Within the past three years Scheraga and colleagues have reported promising results by using CSA to successfully predict native conformations for peptides of increasing size. Initially CSA was employed with the Empirical Conformational Energy Program for Peptides (ECEPP) algorithm for the 5-residue peptide Met-enkephalin [2], followed by a slightly larger transmembrane segment of melittin (20-residues) [3]. However, more profound results were obtained within the past year when Scheraga and coworkers were successful in employing CSA for predicting the native structures of a 46-residue segment of staphylococcal protein A and the 75-residue protein calbindin D9K [4]. CSA was also used in de novo structure predictions for five globular proteins with sizes between 89-140 amino acids [5]. It is important to note that crystal structures did not exist for these five proteins prior to the prediction studies. However, crystal structures for two of the five, HDEA and MarA, were reported shortly afterwards. Backbone rmsd values for large portions of the predicted structures of HDEA and MarA were 4.2 and 6.0 , respectively, when compared to the crystal structures.

The recent progress in de novo structure prediction is due in large part to the development of the powerful method of conformational space annealing. These results, though encouraging, are just the beginning as it remains to be seen if the CSA method will be fruitful for predicting structures of larger and more biologically interesting proteins.

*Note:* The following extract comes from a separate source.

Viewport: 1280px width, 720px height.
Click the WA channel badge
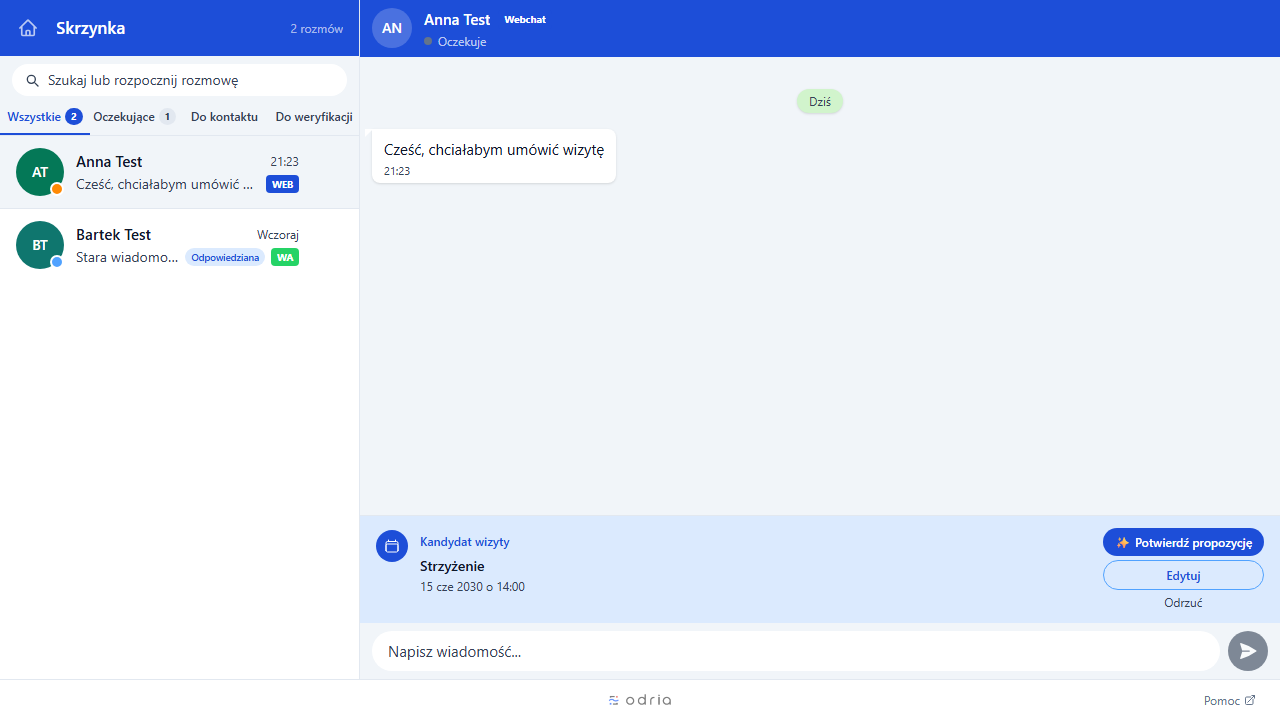tap(285, 257)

However, the CSA method is still in its infancy and continuing advances in computer technology will likely allow further improvements in prediction accuracy and time efficiency.

 

References:

[1] Anfinsen, C.B. (1973) Science 181, 223-30.

[2] Lee, J., Scheraga, H.A., Rackovsky, S. (1997) Journal of Computational Chemistry 18, 1222-32.

[3] Lee, J., Scheraga, H.A., Rackovsky, S. (1998) Biopolymers 46, 103-15.

[4] Lee, J., Liwo, A., Scheraga, H.A. (1999) Proc. Natl. Acad. Sci. USA 96, 2025-30.

[5] Liwo, A., Lee, J., Ripoll, D.R., Pillardy, J., Scheraga, H.A. (1999) Proc. Natl. Acad. Sci. USA 96, 5482-85.